To take advantage of these benefits and bring immutable containers into production, Kubernetes has become the de facto standard because it simplifies the process of deploying and orchestrating containers. However, installing, managing, and updating Kubernetes itself is no simple undertaking. To avoid these challenges, clusters have become the new Pets with companies running a few large vital clusters rather than multiple smaller replaceable clusters. This is in direct contradiction to the cloud native principles Kubernetes was founded on. To derive the full value from a cloud native approach, it is imperative that companies treat their Kubernetes clusters like Cattle too. Spinning them up and down on demand and treating them as disposable, replaceable assets rather than prized Pets.
Beyond easing management and saving operations time and money, running Kubernetes clusters as Cattle can have a real impact on the bottom line too. For example, an e-commerce company earning 5 billion euros per year is completely dependent on their shop being online. Every minute of production outage is 10,000 Euros in missed sales. In a case study with the CNCF, when VSCO standardized their provisioning and outage recovery with Kubernetes, they reduced their outage time by 88%. The Cloud Native Computing Foundation is already seeing businesses transition towards using Kubernetes clusters like Cattle. In the past six months, organizations running 1-5 production clusters decreased 37%, while organizations running 11-50 clusters increased 154%. Treating infrastructure as Cattle allows companies to simply replace their infrastructure and come back online sooner, saving sales.
At Kubermatic, we strongly believe in treating Kubernetes clusters as Cattle. We use multiple tools to make it as easy as possible for our developers and operators to create and use Kubernetes clusters including kind and KubeOne, and Kubermatic Kubernetes Platform. We use kind to quickly spawn Kubernetes clusters to run integration and E2E tests in our CI/CD pipeline. We recently open sourced KubeOne because it gives developers the ability to quickly install, manage, and upgrade highly available Kubernetes clusters on any cloud provider, on-prem, or bare-metal cluster. Furthermore, we are actively contributing to cluster-api in upstream Kubernetes to simplify the process of cluster creation, configuration, and management. Finally, when we designed Kubermatic Kubernetes Platform for large-scale installations, we followed this best practice of turing clusters into Cattle, too. This requires that creating, updating, and deleting a Kubernetes cluster is only one click away for anyone. Kubermatic Kubernetes Platform does this by spinning up the user cluster Kubernetes control components as containers in the seed Kubernetes cluster (architecture details here). If anything happens to a control component of the worker cluster, it will be automatically restarted and replaced by the seed Kubernetes cluster turning the control components and cluster itself into cattle.

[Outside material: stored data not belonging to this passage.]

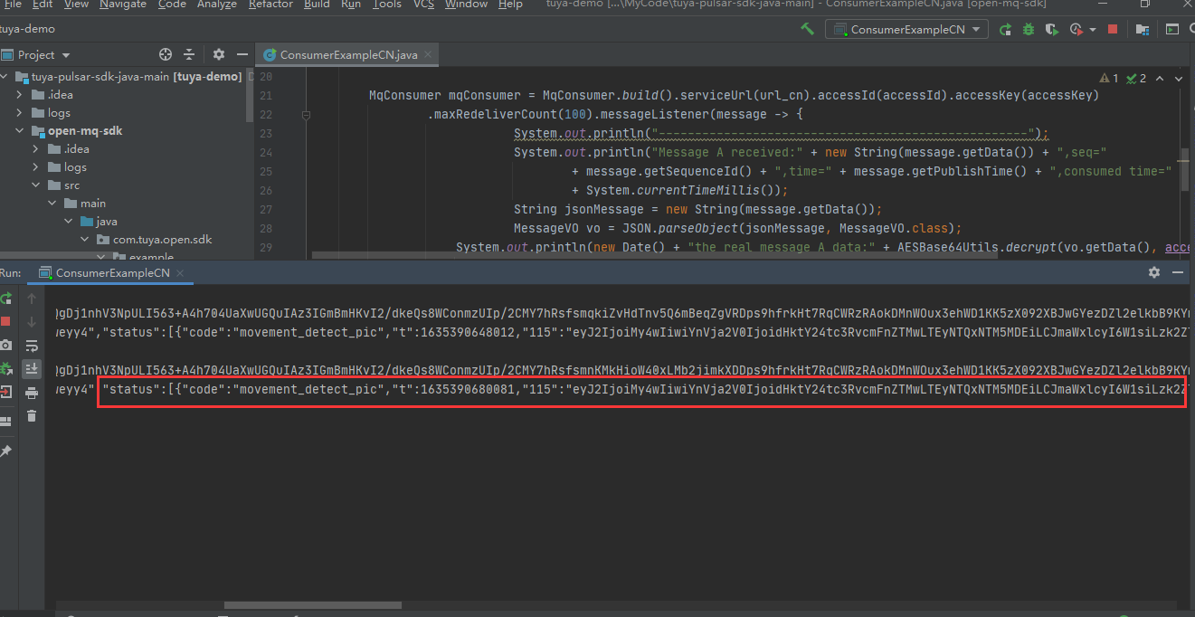Rerun ConsumerExampleCN from top toolbar

coord(1005,29)
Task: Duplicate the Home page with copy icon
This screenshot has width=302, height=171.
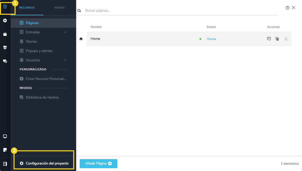Action: point(277,39)
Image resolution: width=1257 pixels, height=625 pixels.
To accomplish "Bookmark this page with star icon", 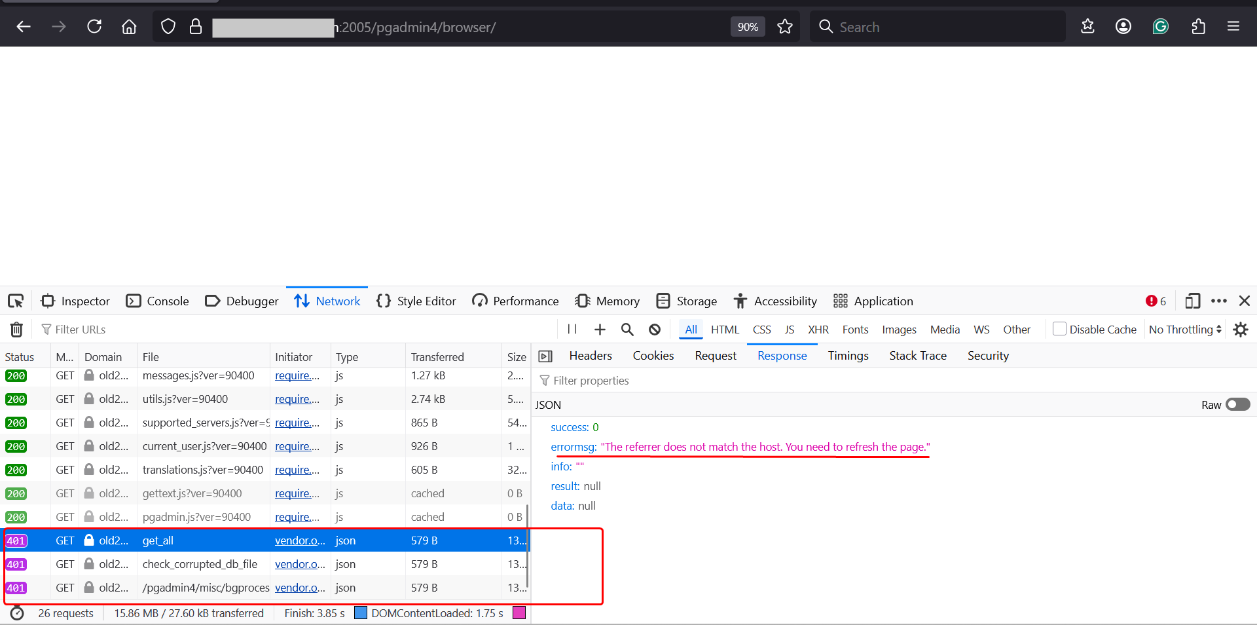I will click(785, 27).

Running Cattle rather than Pets is a computing infrastructure best practice no matter what layer of the stack. It provides customers a better service, reduces time to recovery, and eliminates lost revenue from production outages. Kubernetes became the standard for container orchestration because it allows you to treat your containers like Cattle. Kubernetes clusters themselves should be treated like Cattle too.